くーちゃんは黒い目をぱちくりさせて、長い耳をぴくぴくさせている。なんとなく警戒しているような気がする。
「うわっ、ふわっふわだ」
「なに?」
「まあ」
お父様とお母様が「ふわふわ」という単語に食いついて、くーちゃんを抱っこしているお兄様を取り囲んだ。
「まあ本当、ふわっふわね」
「ふわっふわだな」
三人に撫でまわされて、心なしかくーちゃんが迷惑そうである。
「お父様もお母様もお兄様も、くーちゃんは怪我してるんだからそのくらいで籠の中に戻してあげてくれない?」
「怪我? ああ、本当だ」
それは悪かったな、とお兄様がくーちゃんを素直に籠の中に返した。
フィリベルトがくーちゃんにご飯を上げてくれると言うので彼に任せて、わたしはダイニングテーブルにつく。
メイドが料理を乗せたワゴンを運んできて、美味しそうな夕食が並べられていく。
……料理人も雇ってくれていた伯父様、本当にありがとう!
家族全員前世の記憶があるので、当面自分たちで作ればいいよね~と軽いノリで料理人を連れてこなかったのだが、これだけ使用人がいたら料理人がいないときつい。
明日会う予定の、まだ見ぬシュティリエ国王の顔を想像して、わたしは伯父様と料理人、そして農家の皆様に感謝しつつ手を合わせる。
この世界は手を合わせて「いただきます」をする文化はないんだけど、前世の記憶を思い出してからは、家族全員がついつい前世と同じ感じで両手を合わせていた。
「「「「いただきまーす」」」」
四人の声がハモる。
「そう言えばお母様、伯父様には子供が二人いるのよね?」
「そうよ、男の子が二人。わたくしも会ったことはないけど、上の子が二十一歳で、下の子が十八歳だったかしら。……ただ」
お母様はそこで顔を曇らせた。
「第一王子には、会えないと思うわ。王太子……第二王子には会えるでしょうけど」
うん?
ちょっと待って。
お母様、何気にさらりと言ったけど、王太子は第二王子なの?
「第二王子が王太子ってことは、もしかして、王家のスキャンダル的な……」
「何を想像しているのか知らないけど、第一王子も第二王子もお義姉様――王妃様の子よ。いろいろあるのよ。ここでは詳しいことは言えないんだけど、第一王子……、ライナルトには、王位を継げない理由が、ね」
これはあまり深く聞かない方がいいやつだなと頷きかけたわたしは、「ライナルト」という名前に聞き覚えがある気がして「うん?」と首をひねった。
何か、忘れているような気がするんだけど、何だったかしら……?
「あれからもう二十一年だもんな」
「ええそうね、もう二十一年ですものね。

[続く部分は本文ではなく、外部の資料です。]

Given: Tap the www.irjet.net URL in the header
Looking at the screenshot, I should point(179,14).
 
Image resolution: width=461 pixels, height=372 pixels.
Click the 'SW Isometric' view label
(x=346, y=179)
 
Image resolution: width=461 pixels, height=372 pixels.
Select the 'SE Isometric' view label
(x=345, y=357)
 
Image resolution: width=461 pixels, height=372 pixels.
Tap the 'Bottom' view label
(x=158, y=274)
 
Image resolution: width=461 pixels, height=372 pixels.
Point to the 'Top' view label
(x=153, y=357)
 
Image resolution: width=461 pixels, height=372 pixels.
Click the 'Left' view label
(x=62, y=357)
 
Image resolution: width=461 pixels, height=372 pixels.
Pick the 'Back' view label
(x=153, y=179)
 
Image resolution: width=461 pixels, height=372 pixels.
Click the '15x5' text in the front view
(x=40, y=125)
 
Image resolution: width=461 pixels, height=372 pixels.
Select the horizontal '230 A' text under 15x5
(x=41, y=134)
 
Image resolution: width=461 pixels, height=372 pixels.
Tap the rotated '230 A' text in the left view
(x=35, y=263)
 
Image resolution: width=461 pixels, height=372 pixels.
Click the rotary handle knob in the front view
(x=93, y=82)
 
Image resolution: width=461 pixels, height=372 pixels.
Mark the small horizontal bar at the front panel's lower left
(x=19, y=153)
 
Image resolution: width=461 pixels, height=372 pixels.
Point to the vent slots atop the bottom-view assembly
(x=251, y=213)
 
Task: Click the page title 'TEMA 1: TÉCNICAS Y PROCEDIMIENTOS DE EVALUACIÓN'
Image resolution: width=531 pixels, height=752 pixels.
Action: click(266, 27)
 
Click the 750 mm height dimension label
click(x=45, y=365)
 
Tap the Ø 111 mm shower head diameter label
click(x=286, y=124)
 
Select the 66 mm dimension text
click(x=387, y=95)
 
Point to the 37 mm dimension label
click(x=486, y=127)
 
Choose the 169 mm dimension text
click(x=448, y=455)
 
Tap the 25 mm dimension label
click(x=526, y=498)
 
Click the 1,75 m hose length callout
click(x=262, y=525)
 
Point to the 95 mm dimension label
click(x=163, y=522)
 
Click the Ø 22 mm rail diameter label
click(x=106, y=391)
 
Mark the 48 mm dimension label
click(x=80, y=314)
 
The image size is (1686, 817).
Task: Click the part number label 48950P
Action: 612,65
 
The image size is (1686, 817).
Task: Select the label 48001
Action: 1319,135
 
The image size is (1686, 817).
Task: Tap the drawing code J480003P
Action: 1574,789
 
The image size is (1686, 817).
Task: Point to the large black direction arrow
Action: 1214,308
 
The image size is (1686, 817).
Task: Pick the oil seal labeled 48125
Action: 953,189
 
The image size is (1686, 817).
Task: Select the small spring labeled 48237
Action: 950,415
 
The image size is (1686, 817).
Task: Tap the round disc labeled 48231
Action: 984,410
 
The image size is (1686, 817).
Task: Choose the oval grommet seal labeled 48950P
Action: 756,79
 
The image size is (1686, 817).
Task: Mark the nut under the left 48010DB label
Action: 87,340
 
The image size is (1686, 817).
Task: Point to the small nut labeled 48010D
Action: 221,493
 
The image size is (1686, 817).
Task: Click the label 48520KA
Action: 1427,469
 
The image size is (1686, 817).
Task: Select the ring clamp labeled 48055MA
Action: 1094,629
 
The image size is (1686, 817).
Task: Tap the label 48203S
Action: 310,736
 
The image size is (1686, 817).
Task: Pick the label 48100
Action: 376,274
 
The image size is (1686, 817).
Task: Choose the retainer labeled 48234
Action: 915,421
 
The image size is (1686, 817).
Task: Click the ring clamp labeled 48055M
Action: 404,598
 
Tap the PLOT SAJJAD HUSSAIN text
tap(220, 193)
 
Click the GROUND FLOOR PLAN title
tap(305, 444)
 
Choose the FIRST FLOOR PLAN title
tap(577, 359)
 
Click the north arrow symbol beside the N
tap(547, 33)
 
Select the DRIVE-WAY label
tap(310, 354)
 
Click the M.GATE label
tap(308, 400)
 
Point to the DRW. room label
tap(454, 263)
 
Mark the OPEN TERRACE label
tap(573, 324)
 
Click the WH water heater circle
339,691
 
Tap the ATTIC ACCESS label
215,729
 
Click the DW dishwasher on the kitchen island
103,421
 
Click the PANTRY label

……ライナルト、あとどのくらい持つのかしら」
お父様とお母様が神妙な顔をしてこそこそ言っている。
お兄様は伯父様一家の話よりももちゃもちゃとリンゴを食べているくーちゃんの方が気になるようで、まったく会話に入ってこない。
……お兄様、でれっでれね。溶けかけのアイスクリームよりでれっでれだわ。そんな締まりのない顔がもし女の子たちに見られたりしたら、ドン引きされると思うわよ。
お兄様のことは放置して、わたしは妙に頭の中に引っかかっている「ライナルト」という単語を思い出そうとしたのだけれど、どうしても思い出せなかった。
思い出せないと言うことは、それほど重要なことではないのかもしれない。
いやでも、わたしの本能が、思い出せと言っている気がするから、やっぱり重要なことなのだろうか。
うーんうーんと唸っていると、唸り声に気づいたお兄様が「腹でも痛いのか?」と訊いてきた。
違うわよ!
食事メニューをおかゆに変えられる前に、わたしは慌てて食事を再開する。
結局この日は「ライナルト」について、何も思い出せずに終わってしまった。